■ Material provided ■
>>>
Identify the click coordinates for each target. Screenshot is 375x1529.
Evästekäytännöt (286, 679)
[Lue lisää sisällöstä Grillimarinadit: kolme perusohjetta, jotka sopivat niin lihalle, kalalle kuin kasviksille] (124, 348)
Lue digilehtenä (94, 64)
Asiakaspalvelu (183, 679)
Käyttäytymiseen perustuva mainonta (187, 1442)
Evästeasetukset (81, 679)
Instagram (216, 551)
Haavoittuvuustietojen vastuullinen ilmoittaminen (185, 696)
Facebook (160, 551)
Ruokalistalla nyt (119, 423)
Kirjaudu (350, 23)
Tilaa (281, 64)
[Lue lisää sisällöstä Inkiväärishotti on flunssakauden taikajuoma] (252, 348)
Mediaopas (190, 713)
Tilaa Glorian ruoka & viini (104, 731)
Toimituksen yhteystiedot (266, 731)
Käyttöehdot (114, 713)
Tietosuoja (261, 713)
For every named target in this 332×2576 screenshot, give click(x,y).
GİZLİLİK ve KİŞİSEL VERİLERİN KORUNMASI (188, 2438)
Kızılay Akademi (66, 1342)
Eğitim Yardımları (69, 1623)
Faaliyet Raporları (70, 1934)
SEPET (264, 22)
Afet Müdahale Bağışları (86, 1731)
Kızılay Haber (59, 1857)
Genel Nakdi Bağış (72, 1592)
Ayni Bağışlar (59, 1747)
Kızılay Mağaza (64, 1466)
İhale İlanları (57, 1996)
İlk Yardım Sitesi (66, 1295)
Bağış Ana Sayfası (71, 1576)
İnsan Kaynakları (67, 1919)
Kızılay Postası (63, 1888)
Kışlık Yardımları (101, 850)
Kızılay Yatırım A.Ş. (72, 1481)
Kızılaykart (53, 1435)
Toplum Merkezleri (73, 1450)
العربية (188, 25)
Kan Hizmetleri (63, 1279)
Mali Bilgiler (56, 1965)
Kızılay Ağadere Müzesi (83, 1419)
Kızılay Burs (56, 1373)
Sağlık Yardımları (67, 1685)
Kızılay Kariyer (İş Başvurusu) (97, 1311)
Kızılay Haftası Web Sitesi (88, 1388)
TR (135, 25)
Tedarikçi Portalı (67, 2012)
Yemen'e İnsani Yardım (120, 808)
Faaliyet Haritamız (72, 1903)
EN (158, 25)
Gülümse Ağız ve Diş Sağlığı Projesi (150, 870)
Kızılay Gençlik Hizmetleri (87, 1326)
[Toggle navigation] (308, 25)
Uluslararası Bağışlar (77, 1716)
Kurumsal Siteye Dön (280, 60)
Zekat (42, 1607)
<<<
■ Problem ■
Return every entry above word for word, without any changes.

■ Result for this exercise ■
Identify the click coordinates for each target. Screenshot is 375x1529.
Evästekäytännöt (286, 679)
[Lue lisää sisällöstä Grillimarinadit: kolme perusohjetta, jotka sopivat niin lihalle, kalalle kuin kasviksille] (124, 348)
Lue digilehtenä (94, 64)
Asiakaspalvelu (183, 679)
Käyttäytymiseen perustuva mainonta (187, 1442)
Evästeasetukset (81, 679)
Instagram (216, 551)
Haavoittuvuustietojen vastuullinen ilmoittaminen (185, 696)
Facebook (160, 551)
Ruokalistalla nyt (119, 423)
Kirjaudu (350, 23)
Tilaa (281, 64)
[Lue lisää sisällöstä Inkiväärishotti on flunssakauden taikajuoma] (252, 348)
Mediaopas (190, 713)
Tilaa Glorian ruoka & viini (104, 731)
Toimituksen yhteystiedot (266, 731)
Käyttöehdot (114, 713)
Tietosuoja (261, 713)
For every named target in this 332×2576 screenshot, give click(x,y).
GİZLİLİK ve KİŞİSEL VERİLERİN KORUNMASI (188, 2438)
Kızılay Akademi (66, 1342)
Eğitim Yardımları (69, 1623)
Faaliyet Raporları (70, 1934)
SEPET (264, 22)
Afet Müdahale Bağışları (86, 1731)
Kızılay Haber (59, 1857)
Genel Nakdi Bağış (72, 1592)
Ayni Bağışlar (59, 1747)
Kızılay Mağaza (64, 1466)
İhale İlanları (57, 1996)
İlk Yardım Sitesi (66, 1295)
Bağış Ana Sayfası (71, 1576)
İnsan Kaynakları (67, 1919)
Kızılay Postası (63, 1888)
Kışlık Yardımları (101, 850)
Kızılay Yatırım A.Ş. (72, 1481)
Kızılaykart (53, 1435)
Toplum Merkezleri (73, 1450)
العربية (188, 25)
Kan Hizmetleri (63, 1279)
Mali Bilgiler (56, 1965)
Kızılay Ağadere Müzesi (83, 1419)
Kızılay Burs (56, 1373)
Sağlık Yardımları (67, 1685)
Kızılay Kariyer (İş Başvurusu) (97, 1311)
Kızılay Haftası Web Sitesi (88, 1388)
TR (135, 25)
Tedarikçi Portalı (67, 2012)
Yemen'e İnsani Yardım (120, 808)
Faaliyet Haritamız (72, 1903)
EN (158, 25)
Gülümse Ağız ve Diş Sağlığı Projesi (150, 870)
Kızılay Gençlik Hizmetleri (87, 1326)
[Toggle navigation] (308, 25)
Uluslararası Bağışlar (77, 1716)
Kurumsal Siteye Dön (280, 60)
Zekat (42, 1607)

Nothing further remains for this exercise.